→ **What is being asked**:
Only the lines from the beginning of the data below through the line that contains "Viewport: 699px width, 600px height." should be repeated, exactly as written.

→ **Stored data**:

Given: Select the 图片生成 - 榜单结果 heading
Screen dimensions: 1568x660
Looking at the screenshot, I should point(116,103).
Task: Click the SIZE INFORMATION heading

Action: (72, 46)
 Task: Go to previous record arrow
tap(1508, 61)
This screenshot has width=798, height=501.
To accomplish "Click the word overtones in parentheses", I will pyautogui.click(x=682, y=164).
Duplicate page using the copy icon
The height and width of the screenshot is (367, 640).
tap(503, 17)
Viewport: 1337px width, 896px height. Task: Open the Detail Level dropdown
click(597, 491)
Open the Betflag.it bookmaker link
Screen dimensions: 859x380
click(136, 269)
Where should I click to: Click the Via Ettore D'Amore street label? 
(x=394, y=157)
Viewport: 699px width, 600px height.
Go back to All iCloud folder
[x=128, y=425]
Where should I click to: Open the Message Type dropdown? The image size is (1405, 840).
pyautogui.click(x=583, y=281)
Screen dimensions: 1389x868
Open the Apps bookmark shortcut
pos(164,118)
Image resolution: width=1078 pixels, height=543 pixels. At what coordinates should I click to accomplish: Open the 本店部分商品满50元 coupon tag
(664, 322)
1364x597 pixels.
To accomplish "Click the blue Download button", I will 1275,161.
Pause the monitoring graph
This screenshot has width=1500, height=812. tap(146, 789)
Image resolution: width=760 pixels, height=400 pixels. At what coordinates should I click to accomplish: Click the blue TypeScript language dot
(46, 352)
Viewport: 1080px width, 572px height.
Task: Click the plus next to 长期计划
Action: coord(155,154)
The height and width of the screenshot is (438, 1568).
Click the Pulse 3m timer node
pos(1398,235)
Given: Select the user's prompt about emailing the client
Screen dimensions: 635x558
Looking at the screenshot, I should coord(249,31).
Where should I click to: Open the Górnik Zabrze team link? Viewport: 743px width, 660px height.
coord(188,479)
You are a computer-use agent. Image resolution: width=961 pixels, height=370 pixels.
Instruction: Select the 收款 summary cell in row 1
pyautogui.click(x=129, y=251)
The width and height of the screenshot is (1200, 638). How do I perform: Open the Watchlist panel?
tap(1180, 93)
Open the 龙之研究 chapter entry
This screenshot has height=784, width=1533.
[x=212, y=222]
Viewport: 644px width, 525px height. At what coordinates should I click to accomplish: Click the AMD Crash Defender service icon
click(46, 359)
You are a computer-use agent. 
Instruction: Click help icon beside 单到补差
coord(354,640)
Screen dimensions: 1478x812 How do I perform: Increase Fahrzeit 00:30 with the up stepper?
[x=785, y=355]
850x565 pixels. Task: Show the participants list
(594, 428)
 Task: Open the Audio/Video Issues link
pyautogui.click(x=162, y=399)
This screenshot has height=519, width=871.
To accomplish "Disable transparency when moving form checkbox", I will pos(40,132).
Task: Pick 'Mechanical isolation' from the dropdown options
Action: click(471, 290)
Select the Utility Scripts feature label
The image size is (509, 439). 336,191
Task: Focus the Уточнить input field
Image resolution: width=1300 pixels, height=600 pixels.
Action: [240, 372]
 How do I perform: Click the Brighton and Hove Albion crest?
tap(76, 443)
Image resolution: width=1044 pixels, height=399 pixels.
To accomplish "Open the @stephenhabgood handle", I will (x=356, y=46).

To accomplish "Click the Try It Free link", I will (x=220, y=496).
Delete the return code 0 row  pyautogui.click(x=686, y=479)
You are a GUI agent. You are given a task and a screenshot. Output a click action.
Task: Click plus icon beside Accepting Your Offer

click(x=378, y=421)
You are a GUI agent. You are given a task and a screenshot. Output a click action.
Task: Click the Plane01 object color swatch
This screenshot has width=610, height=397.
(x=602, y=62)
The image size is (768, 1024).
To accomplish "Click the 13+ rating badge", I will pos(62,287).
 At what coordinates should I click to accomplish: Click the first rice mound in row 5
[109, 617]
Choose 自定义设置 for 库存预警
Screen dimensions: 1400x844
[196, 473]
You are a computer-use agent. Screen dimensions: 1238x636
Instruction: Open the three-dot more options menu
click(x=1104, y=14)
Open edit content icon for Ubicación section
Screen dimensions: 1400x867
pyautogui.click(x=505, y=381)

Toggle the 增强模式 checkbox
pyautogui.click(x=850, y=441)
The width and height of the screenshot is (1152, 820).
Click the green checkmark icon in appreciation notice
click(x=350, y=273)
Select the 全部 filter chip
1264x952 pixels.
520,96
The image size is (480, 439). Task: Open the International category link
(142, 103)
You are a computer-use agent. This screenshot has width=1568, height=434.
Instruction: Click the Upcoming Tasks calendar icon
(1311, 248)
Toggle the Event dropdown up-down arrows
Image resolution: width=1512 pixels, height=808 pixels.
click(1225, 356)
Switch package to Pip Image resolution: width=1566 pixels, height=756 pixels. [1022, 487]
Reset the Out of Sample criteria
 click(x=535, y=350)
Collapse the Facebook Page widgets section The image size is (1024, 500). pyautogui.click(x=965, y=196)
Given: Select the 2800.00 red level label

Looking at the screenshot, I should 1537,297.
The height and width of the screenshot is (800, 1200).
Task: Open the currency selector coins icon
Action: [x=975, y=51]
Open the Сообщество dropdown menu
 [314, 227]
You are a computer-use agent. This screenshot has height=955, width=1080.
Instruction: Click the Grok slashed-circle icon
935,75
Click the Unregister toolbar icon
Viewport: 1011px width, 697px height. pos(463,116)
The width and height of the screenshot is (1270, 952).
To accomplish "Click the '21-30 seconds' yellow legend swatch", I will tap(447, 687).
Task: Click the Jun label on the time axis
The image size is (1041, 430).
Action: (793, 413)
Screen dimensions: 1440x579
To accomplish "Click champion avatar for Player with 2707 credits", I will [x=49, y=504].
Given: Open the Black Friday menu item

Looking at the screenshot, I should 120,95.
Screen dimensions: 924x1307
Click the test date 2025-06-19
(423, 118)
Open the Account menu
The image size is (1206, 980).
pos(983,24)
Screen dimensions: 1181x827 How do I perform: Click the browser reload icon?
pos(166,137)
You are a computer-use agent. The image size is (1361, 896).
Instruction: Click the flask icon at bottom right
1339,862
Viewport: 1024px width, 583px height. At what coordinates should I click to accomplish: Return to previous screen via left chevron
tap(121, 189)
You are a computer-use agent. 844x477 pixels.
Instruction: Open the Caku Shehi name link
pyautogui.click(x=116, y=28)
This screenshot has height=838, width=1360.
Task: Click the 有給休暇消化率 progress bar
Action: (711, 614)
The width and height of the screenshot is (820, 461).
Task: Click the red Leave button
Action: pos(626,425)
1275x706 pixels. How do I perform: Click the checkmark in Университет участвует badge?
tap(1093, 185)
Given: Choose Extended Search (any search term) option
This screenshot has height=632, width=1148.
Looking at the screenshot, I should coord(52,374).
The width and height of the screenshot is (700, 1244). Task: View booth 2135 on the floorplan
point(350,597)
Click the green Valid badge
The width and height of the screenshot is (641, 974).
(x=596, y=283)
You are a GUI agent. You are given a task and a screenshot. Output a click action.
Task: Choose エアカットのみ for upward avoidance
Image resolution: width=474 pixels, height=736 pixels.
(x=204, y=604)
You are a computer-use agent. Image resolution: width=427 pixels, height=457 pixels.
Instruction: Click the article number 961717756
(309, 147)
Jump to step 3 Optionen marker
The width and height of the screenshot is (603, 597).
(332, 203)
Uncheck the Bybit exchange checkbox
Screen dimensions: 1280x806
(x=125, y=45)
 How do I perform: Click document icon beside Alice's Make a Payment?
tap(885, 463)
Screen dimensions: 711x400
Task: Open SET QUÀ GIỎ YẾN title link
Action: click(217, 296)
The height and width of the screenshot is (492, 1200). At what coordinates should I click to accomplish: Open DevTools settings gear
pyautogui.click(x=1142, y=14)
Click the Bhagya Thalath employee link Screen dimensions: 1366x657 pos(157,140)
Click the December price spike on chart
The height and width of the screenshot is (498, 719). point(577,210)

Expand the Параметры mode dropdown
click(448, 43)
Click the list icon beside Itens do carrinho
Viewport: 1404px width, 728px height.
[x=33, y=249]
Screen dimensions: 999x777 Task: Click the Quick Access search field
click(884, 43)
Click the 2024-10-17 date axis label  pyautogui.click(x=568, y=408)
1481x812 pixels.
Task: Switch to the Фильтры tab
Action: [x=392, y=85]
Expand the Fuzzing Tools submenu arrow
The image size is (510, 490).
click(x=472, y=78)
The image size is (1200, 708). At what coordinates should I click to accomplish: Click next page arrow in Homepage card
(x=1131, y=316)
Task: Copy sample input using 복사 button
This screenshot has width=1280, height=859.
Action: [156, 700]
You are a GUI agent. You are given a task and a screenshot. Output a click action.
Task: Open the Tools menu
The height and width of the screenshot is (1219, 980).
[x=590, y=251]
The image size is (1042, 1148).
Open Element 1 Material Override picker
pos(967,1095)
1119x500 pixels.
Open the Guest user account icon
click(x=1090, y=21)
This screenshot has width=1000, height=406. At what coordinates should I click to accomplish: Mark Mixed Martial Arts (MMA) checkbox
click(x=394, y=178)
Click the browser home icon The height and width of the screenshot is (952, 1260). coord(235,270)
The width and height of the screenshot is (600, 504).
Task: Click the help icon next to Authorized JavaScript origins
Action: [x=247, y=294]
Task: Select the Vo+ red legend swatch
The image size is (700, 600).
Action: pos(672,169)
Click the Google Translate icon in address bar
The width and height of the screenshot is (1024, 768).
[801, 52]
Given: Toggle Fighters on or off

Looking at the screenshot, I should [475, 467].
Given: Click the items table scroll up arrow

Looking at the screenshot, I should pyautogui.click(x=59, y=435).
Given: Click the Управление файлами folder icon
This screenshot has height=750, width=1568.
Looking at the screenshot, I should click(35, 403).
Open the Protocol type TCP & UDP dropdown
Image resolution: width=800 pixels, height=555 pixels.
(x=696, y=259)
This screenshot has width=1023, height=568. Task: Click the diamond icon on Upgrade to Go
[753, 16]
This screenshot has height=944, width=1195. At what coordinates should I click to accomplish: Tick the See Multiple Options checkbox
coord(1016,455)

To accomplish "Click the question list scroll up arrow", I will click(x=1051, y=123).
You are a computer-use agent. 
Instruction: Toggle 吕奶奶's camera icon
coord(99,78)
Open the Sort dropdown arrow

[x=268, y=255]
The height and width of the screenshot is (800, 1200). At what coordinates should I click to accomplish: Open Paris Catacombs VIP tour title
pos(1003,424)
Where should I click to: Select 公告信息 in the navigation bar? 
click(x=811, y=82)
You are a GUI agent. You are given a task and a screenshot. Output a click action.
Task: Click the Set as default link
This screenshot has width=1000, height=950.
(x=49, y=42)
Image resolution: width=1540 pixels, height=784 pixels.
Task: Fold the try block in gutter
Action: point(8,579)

→ **Written response**:
Given: Select the 图片生成 - 榜单结果 heading
Screen dimensions: 1568x660
Looking at the screenshot, I should point(116,103).
Task: Click the SIZE INFORMATION heading

Action: (72, 46)
 Task: Go to previous record arrow
tap(1508, 61)
This screenshot has width=798, height=501.
To accomplish "Click the word overtones in parentheses", I will pyautogui.click(x=682, y=164).
Duplicate page using the copy icon
The height and width of the screenshot is (367, 640).
tap(503, 17)
Viewport: 1337px width, 896px height. Task: Open the Detail Level dropdown
click(597, 491)
Open the Betflag.it bookmaker link
Screen dimensions: 859x380
click(136, 269)
Where should I click to: Click the Via Ettore D'Amore street label? 
(x=394, y=157)
Viewport: 699px width, 600px height.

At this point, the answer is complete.